### Set problem A
Decide whether each statement below agrees with the passage on loader errors and caveats. Answer yes or no for each and quote the deciding words of the passage.
(i) The InnerException of the thrown exception is the original ReflectionTypeLoadException.
(ii) Workers targeting different .NET major versions can be loaded in the same WM process.
(iii) The first LoadCodeAsync for a managed worker carries a one-time CoreCLR init cost of roughly 200-500 ms.

### Excerpted passage
'''

Loader-error surfacing

When a worker assembly can't be loaded, the engine throws Virtufin.WorkManager.Engine.DotNetDll.InvalidWorkerException whose message lists every loader error from ReflectionTypeLoadException.LoaderExceptions. The InnerException is the original ReflectionTypeLoadException for programmatic inspection. Common failures you'll see:

  • Could not load file or assembly 'X' — a referenced assembly is missing from both the host and the nupkg siblings. Add the assembly to the nupkg's lib/<tfm>/ directory.
  • Method 'HandleAsync' ... does not have an implementation — pre-0.0.60 failure mode. Fixed in 0.0.60 by the canonical- assembly invariant. If you see this on 0.0.60+, your worker is referencing a Type from a sibling-only assembly in an override signature; bundle that assembly in the host too (or restructure the override to use BCL types only).

Caveats and known issues

  • Thread-static state: AssemblyLoadContext reload does not preserve [ThreadStatic] state across LoadCodeAsync calls. Workers that depend on per-thread state should reset it on each ProcessAsync call.
  • First-load latency: the first LoadCodeAsync for a managed worker pays a one-time ~200-500 ms CoreCLR init cost. Plan accordingly for cold-start-sensitive deployments.
  • No multi-runtime: the WM process can have only one CoreCLR instance. If you need to load workers targeting different .NET major versions in the same WM process, this is not yet supported.

'''

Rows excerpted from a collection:
'''

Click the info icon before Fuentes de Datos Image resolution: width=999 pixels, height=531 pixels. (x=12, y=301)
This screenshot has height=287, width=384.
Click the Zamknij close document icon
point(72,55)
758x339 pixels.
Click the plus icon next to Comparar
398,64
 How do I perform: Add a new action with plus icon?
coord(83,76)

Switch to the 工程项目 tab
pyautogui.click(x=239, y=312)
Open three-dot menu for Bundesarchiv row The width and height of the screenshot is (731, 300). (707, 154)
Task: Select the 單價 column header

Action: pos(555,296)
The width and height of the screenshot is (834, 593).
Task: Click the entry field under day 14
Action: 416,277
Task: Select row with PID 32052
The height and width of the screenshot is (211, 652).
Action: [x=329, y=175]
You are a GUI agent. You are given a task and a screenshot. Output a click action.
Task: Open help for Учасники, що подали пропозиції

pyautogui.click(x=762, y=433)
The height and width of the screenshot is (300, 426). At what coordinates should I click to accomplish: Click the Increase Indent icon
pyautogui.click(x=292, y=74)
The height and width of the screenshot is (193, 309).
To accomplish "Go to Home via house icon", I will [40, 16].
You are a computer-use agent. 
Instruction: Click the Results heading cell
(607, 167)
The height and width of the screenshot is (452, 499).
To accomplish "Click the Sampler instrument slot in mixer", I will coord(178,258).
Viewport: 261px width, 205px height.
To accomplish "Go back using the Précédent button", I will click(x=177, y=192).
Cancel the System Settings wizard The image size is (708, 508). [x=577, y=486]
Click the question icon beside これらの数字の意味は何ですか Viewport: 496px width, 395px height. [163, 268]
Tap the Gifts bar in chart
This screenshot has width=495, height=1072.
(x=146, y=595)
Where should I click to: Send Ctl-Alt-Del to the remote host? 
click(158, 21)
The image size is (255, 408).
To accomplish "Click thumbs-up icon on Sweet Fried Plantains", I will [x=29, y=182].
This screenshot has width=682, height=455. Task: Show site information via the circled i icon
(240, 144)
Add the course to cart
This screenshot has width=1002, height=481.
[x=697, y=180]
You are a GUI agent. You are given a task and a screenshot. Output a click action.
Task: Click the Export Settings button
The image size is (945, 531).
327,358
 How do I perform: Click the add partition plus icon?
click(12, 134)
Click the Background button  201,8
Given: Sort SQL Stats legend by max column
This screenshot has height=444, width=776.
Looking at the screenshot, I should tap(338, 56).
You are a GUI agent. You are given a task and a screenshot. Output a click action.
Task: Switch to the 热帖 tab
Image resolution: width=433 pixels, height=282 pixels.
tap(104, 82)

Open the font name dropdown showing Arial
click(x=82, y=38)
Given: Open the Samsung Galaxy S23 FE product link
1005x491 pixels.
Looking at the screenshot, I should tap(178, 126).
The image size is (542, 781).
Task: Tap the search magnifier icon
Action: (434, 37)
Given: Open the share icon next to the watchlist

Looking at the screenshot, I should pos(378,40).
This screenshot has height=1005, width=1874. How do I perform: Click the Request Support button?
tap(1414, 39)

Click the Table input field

'''

### Set problem B
Swap "icon" for "symbol" in the rows starting at the first row and ending at the line that contains "pyautogui.click(x=239, y=312)", leaving everything else unchanged. Give back only those lines.

### Problem solution A
(i) Yes: "The InnerException is the original ReflectionTypeLoadException for programmatic inspection."
(ii) No: "If you need to load workers targeting different .NET major versions in the same WM process, this is not yet supported."
(iii) Yes: "the first LoadCodeAsync for a managed worker pays a one-time ~200-500 ms CoreCLR init cost"

### Problem solution B
Click the info symbol before Fuentes de Datos Image resolution: width=999 pixels, height=531 pixels. (x=12, y=301)
This screenshot has height=287, width=384.
Click the Zamknij close document symbol
point(72,55)
758x339 pixels.
Click the plus symbol next to Comparar
398,64
 How do I perform: Add a new action with plus symbol?
coord(83,76)

Switch to the 工程项目 tab
pyautogui.click(x=239, y=312)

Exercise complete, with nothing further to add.